Solar Install. My goal is put this in as a very cost effective system. Right now the large solar panel are about $1/watt but the smaller one can be double that. I opted to use the largest panels I could get that still fit on my trailer roof. The difficulty with the large panels, is that they are large and can be very hard to fit between the various vents and A/C that populate an RV roof.
Background:
Solar isn't magic. Its a simple rule of, "closer to the sun you are" the more power you get. Up here in North Cannuckville the solar inclination value is .6, roughly 60% output is all I will get. Closest to the equator is the best. Shade is evil and a small bit of shade kills the panel output completely.
System:
An RV solar system consists of solar panels, an charge controller (read battery charger), a battery to store the energy, and the cabling to connect them with a couple of circuit breakers. You can get fancier and add a cool battery monitor. Of course I am. If you want to get extra from your system you can install a large inverter which turns the 12VDC into 120Vac for using common houshold items that plug in. The caveat here is that the AC power used at 120V uses 10X the electrical current from the 12V system. That power has to come from somewhere. For example a 1200W kitchen toaster uses about 10A at 120VAC. This turns into 100A at 12VDC. It takes some large wire to carry the 100A and a hefty set of batteries. I plan to use small 400w plug in type inverters for my tv etc.
The goals were:
1. Maximize solar panel wattage to accommodate less-than-optimum solar conditions. By over panelling I will not have to tilt them and will get as much energy as possible. I expect 50% output most times.
2. Low coast. I am cheap and should end up under $1k installed.
3. Optimum battery charging. My OEM onboard battery charger is 20' from my batteries and uses tiny #10 wire. I get a measured 2.5V voltage drop from charger to batteries, so when the charger puts out 14.5 V the batteries are only seeing 12V. That is not enough to reasonably charge the batteries. Uncharged batteries do not live a long life. This is a very common issue in all RVs as they use a cheap charger and small wire, to save cost. Check yours.
4. Zero maintenance.
Design rules of Thumb:
1. Voltage drop is the enemy. The problem with working at lower voltages is that the inherent resistance of the wire has more effect. Unfortunately the only cure is larger wire and shorter runs. The maximum voltage drop you should design for is about 1%. I am designing for 0.5% since I an an electrical weenie. I am using #2 welding cable to connect my solar panels to the solar controller. The smallest i could use is #6.
2. Solar charger must be close to the batteries. It can be further away, but then you have to spend $$ on larger cables. Mine will be about 6ft using #2/0 welding cable from the controller to the batteries.

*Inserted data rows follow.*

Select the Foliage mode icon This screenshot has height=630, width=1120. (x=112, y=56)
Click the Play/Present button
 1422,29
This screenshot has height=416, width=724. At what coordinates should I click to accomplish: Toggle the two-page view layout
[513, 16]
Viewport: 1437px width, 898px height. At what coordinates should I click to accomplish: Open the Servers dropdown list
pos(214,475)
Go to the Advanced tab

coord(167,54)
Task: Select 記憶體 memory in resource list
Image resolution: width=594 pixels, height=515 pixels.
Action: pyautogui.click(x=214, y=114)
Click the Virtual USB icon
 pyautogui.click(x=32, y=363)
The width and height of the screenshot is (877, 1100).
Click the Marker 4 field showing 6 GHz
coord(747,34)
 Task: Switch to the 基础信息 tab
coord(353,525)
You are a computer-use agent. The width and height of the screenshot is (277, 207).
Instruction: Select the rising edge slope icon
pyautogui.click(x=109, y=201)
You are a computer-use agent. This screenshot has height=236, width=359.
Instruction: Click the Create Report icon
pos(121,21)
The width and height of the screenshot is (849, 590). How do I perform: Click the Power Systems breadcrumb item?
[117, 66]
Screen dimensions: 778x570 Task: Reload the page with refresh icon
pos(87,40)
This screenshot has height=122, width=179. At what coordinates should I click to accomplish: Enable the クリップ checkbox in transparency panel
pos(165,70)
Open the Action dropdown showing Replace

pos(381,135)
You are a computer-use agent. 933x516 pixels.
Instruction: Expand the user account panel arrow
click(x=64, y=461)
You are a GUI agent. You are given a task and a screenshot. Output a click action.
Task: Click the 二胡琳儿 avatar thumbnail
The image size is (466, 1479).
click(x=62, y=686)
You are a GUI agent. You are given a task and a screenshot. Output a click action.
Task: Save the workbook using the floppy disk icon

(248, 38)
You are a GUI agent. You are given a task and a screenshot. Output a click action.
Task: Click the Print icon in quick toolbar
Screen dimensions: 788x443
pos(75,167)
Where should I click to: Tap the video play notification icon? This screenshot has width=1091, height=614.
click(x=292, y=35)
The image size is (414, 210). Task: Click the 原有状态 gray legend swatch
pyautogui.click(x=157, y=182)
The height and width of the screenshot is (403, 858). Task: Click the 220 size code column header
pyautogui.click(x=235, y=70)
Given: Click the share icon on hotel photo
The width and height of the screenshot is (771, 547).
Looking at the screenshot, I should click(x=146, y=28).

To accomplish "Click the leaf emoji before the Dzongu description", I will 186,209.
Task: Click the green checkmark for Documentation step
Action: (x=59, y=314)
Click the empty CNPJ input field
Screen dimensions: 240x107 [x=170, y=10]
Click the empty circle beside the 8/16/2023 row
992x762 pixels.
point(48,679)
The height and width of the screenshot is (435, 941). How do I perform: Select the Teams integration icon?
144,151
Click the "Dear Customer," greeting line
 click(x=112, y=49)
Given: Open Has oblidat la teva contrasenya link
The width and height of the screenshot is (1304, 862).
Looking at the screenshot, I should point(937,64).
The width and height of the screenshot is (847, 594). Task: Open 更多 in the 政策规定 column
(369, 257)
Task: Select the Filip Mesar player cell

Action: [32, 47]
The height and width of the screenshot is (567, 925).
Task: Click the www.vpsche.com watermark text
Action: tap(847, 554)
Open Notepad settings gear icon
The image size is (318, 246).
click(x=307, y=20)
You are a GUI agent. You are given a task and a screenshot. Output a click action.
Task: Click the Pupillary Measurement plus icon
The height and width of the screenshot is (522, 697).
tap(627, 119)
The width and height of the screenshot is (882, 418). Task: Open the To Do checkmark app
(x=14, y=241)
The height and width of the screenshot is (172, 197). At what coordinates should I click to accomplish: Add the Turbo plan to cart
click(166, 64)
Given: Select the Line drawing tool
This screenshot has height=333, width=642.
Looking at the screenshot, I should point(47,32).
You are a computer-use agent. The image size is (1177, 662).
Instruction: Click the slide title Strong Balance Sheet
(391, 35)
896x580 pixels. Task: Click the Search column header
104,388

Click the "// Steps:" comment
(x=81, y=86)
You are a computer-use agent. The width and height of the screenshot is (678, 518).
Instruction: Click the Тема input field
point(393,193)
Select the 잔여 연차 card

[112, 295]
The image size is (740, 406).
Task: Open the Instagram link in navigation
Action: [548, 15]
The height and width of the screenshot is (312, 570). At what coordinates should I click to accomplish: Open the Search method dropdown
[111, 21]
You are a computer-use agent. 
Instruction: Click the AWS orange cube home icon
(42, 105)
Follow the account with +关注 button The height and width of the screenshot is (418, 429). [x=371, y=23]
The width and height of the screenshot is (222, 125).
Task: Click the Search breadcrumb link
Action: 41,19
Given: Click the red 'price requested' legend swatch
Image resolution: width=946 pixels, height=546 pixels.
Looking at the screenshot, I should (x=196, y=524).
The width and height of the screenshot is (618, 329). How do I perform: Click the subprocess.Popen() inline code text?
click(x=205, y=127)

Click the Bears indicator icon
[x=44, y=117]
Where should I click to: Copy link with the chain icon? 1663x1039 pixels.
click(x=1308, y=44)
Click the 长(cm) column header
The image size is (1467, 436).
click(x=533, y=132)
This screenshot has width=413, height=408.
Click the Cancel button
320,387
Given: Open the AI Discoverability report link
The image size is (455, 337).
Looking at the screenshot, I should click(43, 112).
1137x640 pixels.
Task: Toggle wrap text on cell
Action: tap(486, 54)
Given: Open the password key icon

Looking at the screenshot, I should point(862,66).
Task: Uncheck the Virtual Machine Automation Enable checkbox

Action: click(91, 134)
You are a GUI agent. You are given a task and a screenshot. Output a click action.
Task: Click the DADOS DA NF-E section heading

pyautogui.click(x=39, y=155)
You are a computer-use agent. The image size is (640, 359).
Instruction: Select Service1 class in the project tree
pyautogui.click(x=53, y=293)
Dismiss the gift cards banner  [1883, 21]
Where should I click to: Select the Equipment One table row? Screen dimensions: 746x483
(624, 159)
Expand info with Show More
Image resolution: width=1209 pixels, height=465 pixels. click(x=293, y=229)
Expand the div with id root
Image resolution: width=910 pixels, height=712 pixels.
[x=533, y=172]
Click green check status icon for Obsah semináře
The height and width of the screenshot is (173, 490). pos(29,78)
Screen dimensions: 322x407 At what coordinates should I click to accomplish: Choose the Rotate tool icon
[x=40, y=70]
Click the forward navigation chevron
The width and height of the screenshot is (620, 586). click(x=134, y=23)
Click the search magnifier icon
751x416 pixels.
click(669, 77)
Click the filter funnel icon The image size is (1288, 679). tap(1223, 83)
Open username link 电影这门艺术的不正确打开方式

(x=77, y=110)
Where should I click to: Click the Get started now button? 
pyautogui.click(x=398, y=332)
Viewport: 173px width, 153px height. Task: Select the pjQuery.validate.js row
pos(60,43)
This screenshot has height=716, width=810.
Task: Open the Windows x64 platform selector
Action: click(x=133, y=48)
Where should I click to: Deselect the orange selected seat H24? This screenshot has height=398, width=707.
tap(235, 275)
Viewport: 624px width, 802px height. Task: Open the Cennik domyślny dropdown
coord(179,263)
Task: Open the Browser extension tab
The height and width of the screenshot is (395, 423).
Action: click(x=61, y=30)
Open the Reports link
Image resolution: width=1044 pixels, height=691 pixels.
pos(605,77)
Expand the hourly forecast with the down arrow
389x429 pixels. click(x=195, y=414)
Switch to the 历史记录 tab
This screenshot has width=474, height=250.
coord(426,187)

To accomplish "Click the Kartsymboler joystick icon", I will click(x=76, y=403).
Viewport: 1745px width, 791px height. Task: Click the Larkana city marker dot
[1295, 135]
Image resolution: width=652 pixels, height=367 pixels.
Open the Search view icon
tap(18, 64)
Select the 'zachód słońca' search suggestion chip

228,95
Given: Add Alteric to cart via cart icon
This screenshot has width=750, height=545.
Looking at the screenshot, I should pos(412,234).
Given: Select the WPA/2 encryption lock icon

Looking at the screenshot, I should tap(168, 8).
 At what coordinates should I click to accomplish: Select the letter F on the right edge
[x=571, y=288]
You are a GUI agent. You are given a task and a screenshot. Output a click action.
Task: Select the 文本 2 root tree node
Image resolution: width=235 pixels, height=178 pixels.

3. Batteries. You need some decent battery capacity and the 6V golf cart battery is the best cost choice for most RVers. A pair of 6V batteries in series gives about 225 amp hours of capacity. Of course you can't use it all since going below 50% will damage the batteries. The beauty of a solar system is that it will recharge my battery bank in a few hours. I am using 2ea 6v batteries. 4 would be better but i will try 2 for a season.
Solar Panels:
I went with the Canadian Solar 270W units. These have a 31V output and 8.75A. They are big measure 39" x 65". Cheap and stocked in my home town. The downside of using the larger panels is that they are frame supported around the perimeter. The large expanse of glass flexes a fair bit in the center, and to survive the bumps of the road and the piles of snow accumulating in the winter, they needed some additional support. I built an aluminum frame to support the perimeter and came up with a custom torsion bar arrangement in the center to support the center of the solar panel glass. I haven't seen this done before but I always like to break new ground. This will be two panels, wired in parallel, so that if one panel is shaded the other may give some output. If wired in series, shading one panel kills the whole string.
Controllers:
There are 2 kinds of controllers, PWM and MPPT. I chose the MPPT for a particular reason, although they are more expensive. MPPT work on the basis of power. On a good day, 30V and 9A output yields 270W. The controller converts this to 15V and 18A, same 270W. The PWM controller works on current. The 30V and 9A (same 270W) gets converted to 15V and 9A, it can't produce more amps than it gets. So we are at 135W and have lost 50% of our potential battery charging. This is a simplistic example but you get the idea. Also, the higher the panel voltage, the smaller the wire needs to be. For example, a 10KW system I built for Nepal used 900V solar panel arrays.
Batteries need about 15V to be able to charge properly, so the controller needs more than 15V at the supply. Typical RV panels are 12V rated but actually have an OC voltage of about 17V. This gives a 2V headroom for battery charging under bad sun conditions. The panels I am using are about 31V, so I have 16V headroom to accommodate for bad sun conditions. I like my chances better. If I lived in Florida the choice of controller may not be as important. Cam.